Background: The Watson Instability Program (WIP1) is the highest level of evidence for the conservative management of atraumatic shoulder instability, but it is unknown if this program can be effectively delivered via teleconsultation. The aim of this study observational single cohort study was to determine the effects of the WIP1 on patient reported outcome measures, scapula position, shoulder strength and handstand stability in student circus performers with atraumatic shoulder instability, when delivered via teleconsultation.
Methods: Student circus performers aged between 15 and 35 from the National Institute of Circus Arts were recruited. A 12-week shoulder exercise program was delivered via teleconsultation during the Melbourne, Australia Covid-19 lock-down. Primary outcome measures were the Western Ontario Shoulder Index and the Melbourne Instability Shoulder Score. Secondary outcomes measures included the Orebro Musculoskeletal Pain Questionnaire, The Tampa Scale for Kinesiophobia and physical assessment measures including strength via hand-held dynamometry, scapula position using an inclinometer and handstand stability via center of pressure fluctuation. Patient reported outcomes were collected at baseline, 6-week, 12-week, 6-month and 9-month timepoints, and physical outcomes were measured at baseline and 9-month timepoints.

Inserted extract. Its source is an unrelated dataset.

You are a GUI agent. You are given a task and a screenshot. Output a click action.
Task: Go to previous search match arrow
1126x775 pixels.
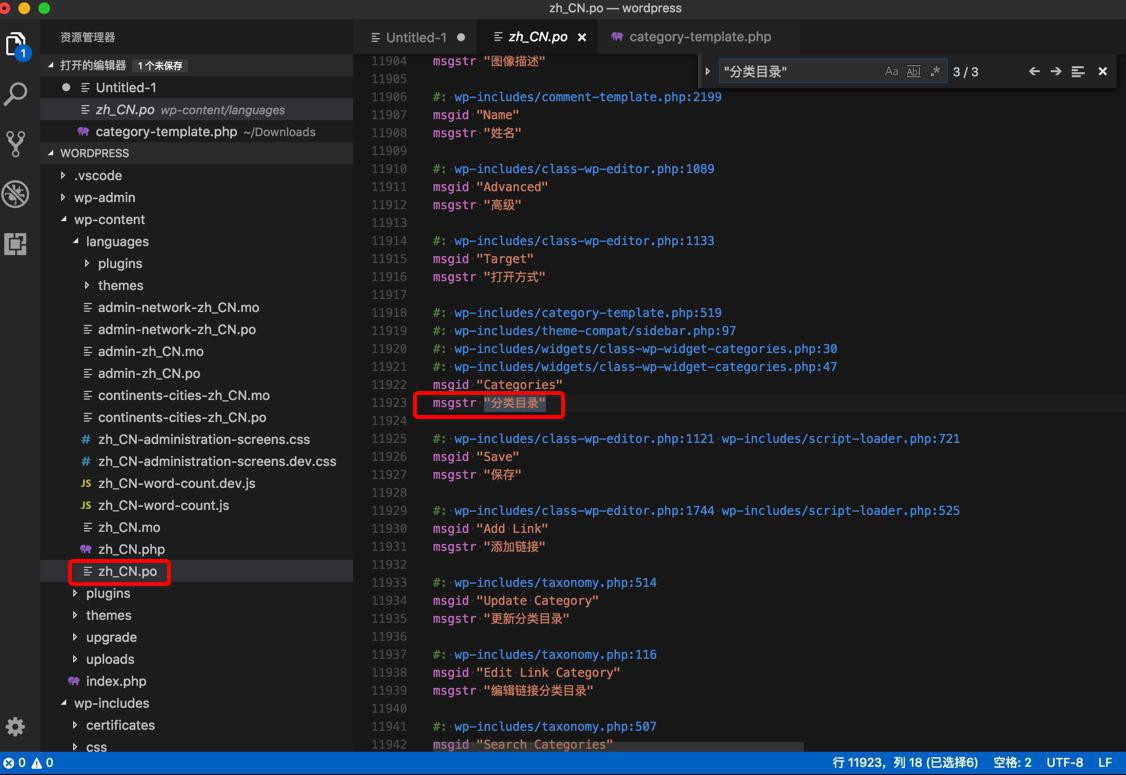pos(1034,72)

Results: Twenty-four student circus arts performers participated in the study. Significant improvements were found for both Western Ontario Shoulder Index, Melbourne Instability Shoulder Score (p<0.001) and Orebro Musculoskeletal Pain Questionnaire scores (p<0.01) at all follow up timepoints. The Tampa Scale for Kinesiophobia scores reached significance at 6-weeks and 3-months (p<0.05). Following rehabilitation, statistically significant increases in shoulder strength in all positions tested and increased scapula upward rotation measured at end of range abduction, and during loaded external rotation were found. Prior to rehabilitation, the affected arm showed greater instability compared to the unaffected arm during handstand. Post-rehabilitation, a significant intervention effect existed for the affected arm, showing greater consistency in anterior-posterior movement pattern.
Discussion: The WIP1 is an effective program for improving shoulder symptoms and physical function in individuals with atraumatic shoulder instability. Though it cannot be confirmed if outcomes are equivalent to that of face-to-face delivery.
Conflict of interest statement: My co-authors and I acknowledge that we have no conflict of interest of relevance to the submission of this abstract.